• The problem: Quote word for word the lines starting at the line with "Given: Select the Reclutamiento tag" and ending at the final line of the entries. Leave out any pictures.

• Dataset records:
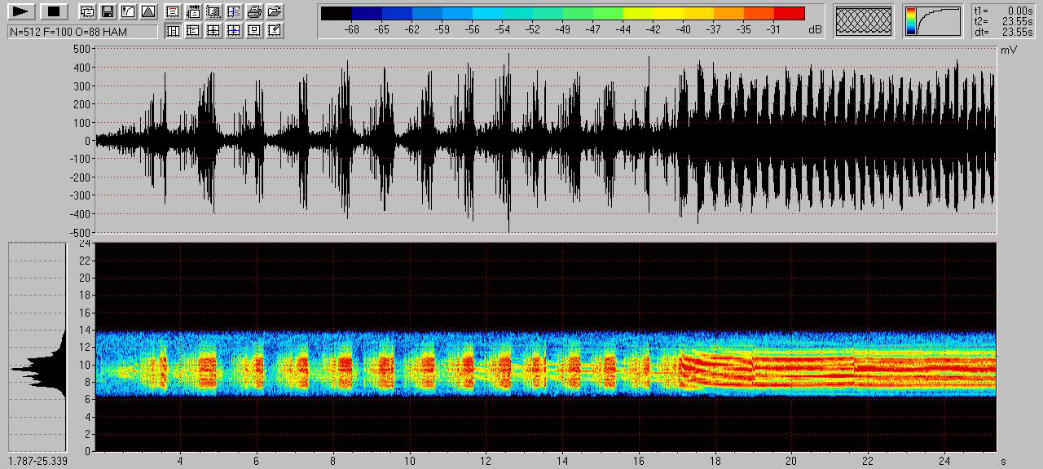
Task: Click the blue-lined S icon
Action: coord(234,11)

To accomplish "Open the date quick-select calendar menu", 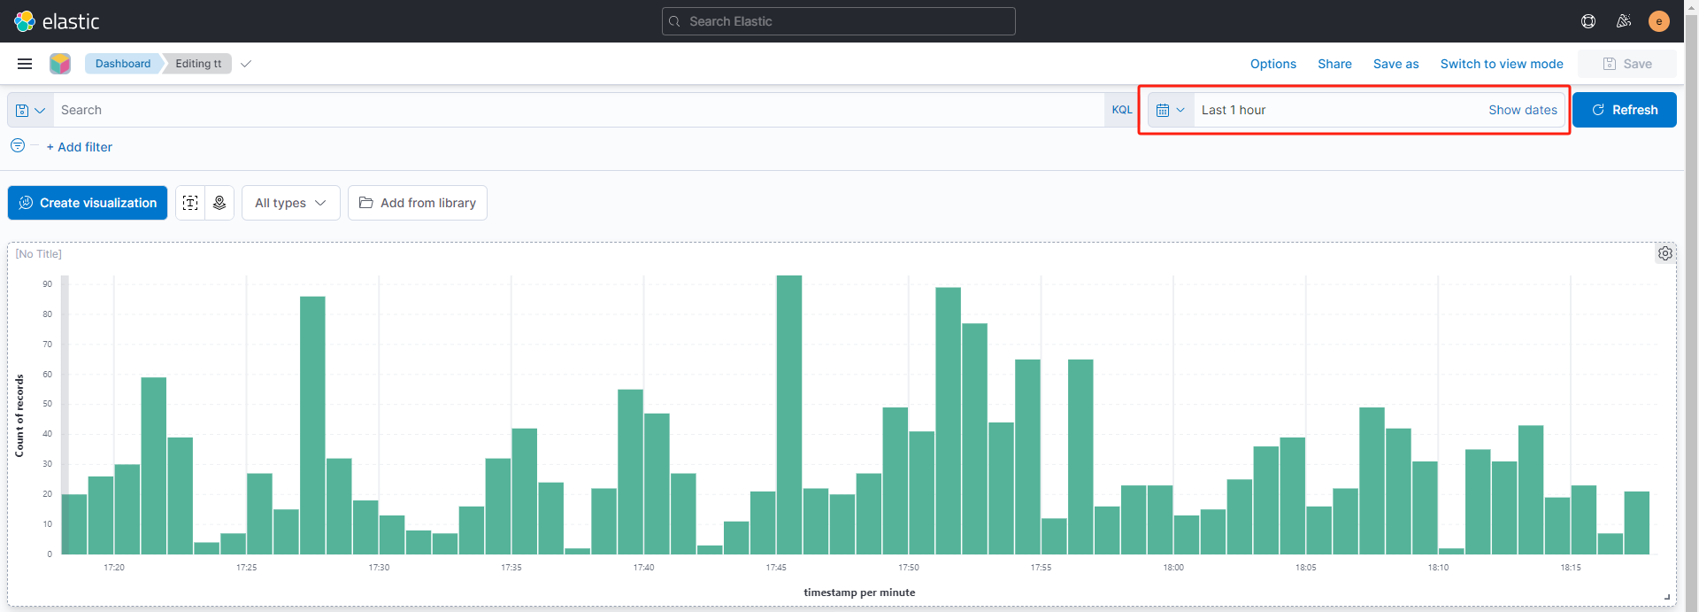I will 1170,111.
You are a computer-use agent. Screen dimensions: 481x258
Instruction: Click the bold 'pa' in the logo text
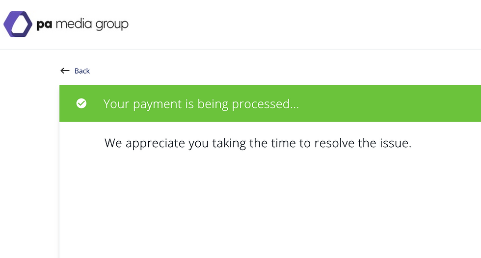(x=44, y=25)
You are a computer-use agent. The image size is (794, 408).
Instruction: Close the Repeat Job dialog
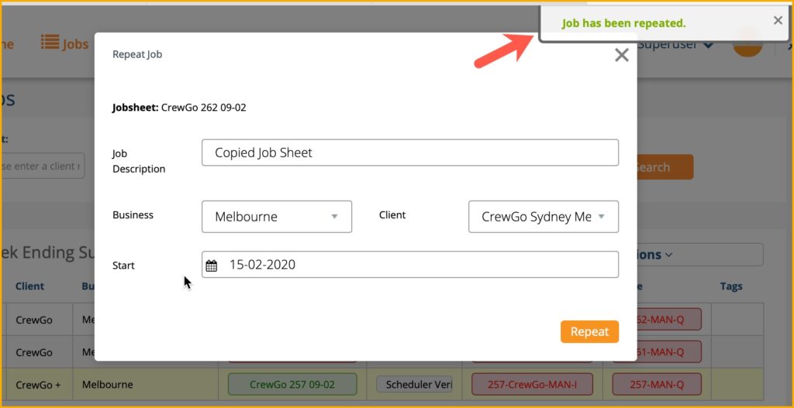[x=621, y=55]
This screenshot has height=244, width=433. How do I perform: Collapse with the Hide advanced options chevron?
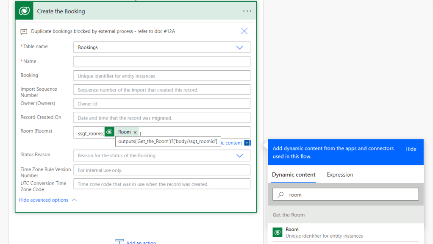point(74,200)
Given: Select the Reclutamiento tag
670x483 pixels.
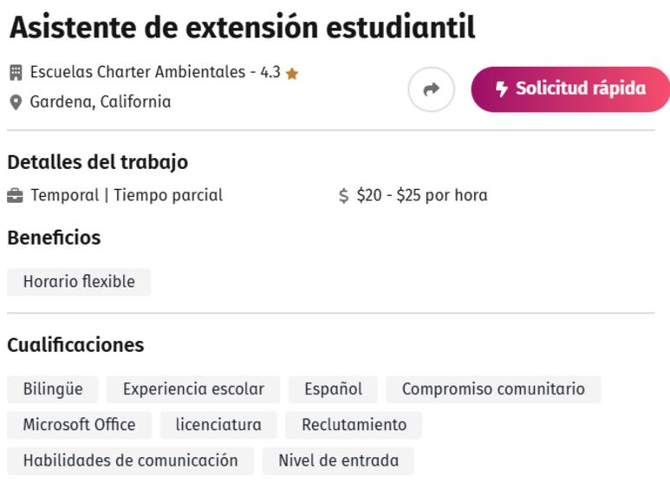Looking at the screenshot, I should (354, 425).
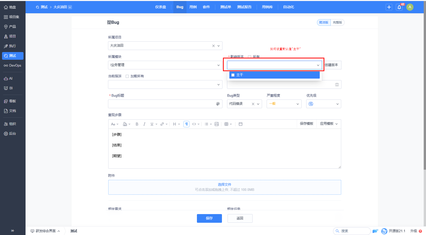Image resolution: width=426 pixels, height=235 pixels.
Task: Open 测试报告 in top navigation
Action: coord(244,7)
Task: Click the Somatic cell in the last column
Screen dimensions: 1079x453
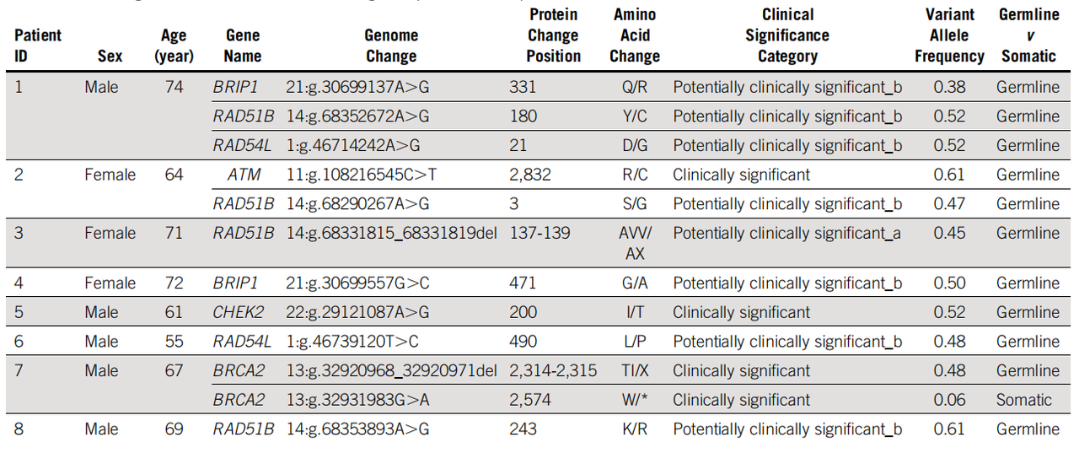Action: click(x=1024, y=400)
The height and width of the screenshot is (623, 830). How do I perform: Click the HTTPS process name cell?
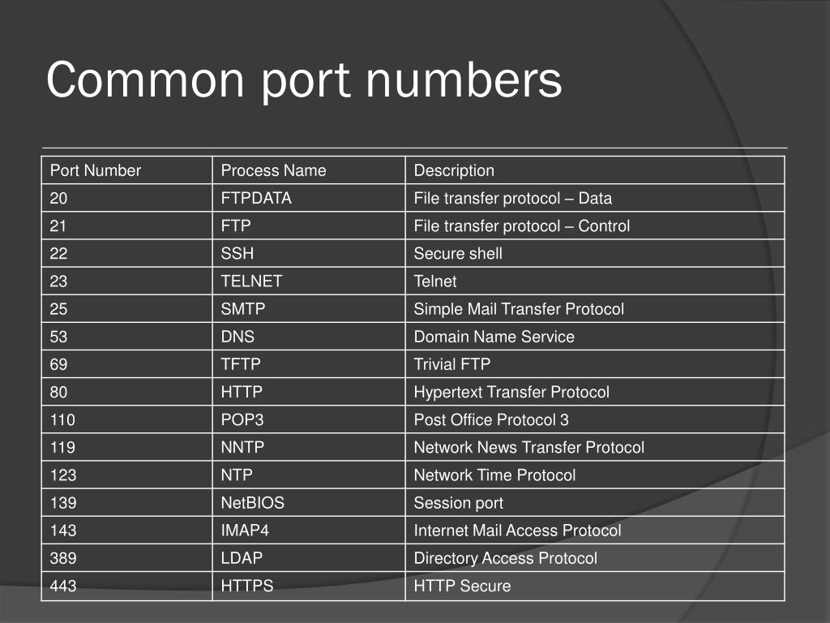click(x=309, y=586)
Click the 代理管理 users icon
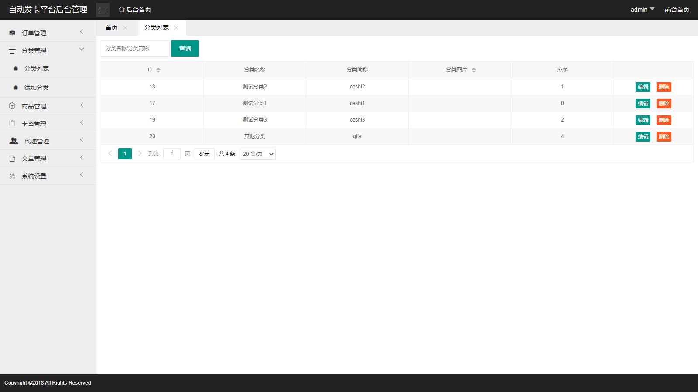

• Response below:
Given: Select the Reclutamiento tag
670x483 pixels.
Looking at the screenshot, I should (354, 425).
Image resolution: width=426 pixels, height=235 pixels.
Task: Open 测试报告 in top navigation
Action: coord(244,7)
Task: Click the Somatic cell in the last column
Screen dimensions: 1079x453
Action: click(x=1024, y=400)
The height and width of the screenshot is (623, 830). How do I perform: Click the HTTPS process name cell?
click(x=309, y=586)
Click the 代理管理 users icon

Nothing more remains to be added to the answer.